** Start of Data records **

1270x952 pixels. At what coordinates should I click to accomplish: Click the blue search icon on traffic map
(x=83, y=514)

** End of Data records **
** Start of Data records **

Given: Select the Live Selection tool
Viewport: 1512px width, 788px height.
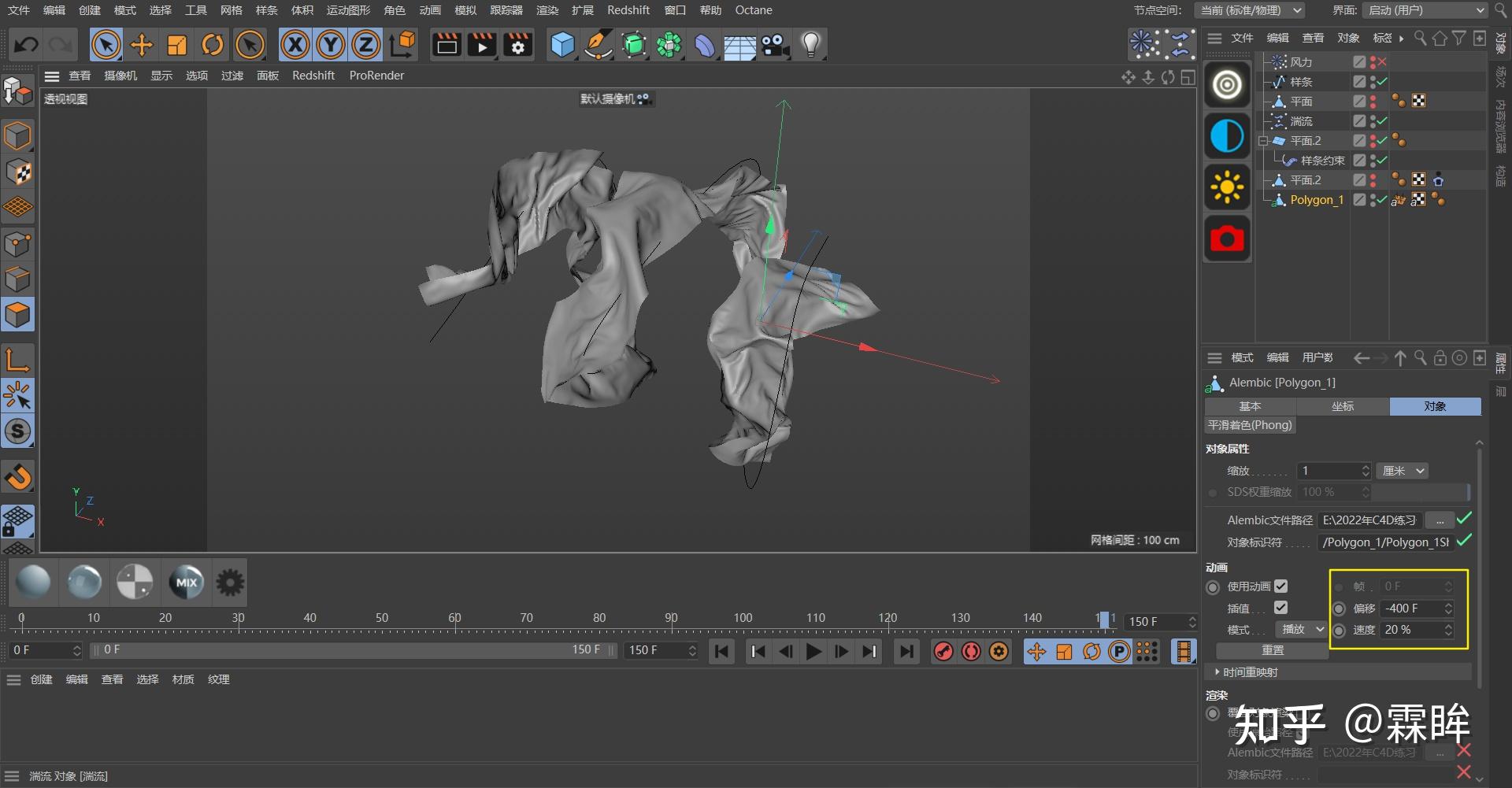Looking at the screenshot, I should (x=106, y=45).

** End of Data records **

(Aim)
Rewrite the stretch from the line containing "1270x952 pixels. At" through the line containing "(x=83, y=514)", shifting every coordinate in the answers by adding 117 and leaving the rest of each item as it stands.

(Response to the task)
1270x952 pixels. At what coordinates should I click to accomplish: Click the blue search icon on traffic map
(x=200, y=631)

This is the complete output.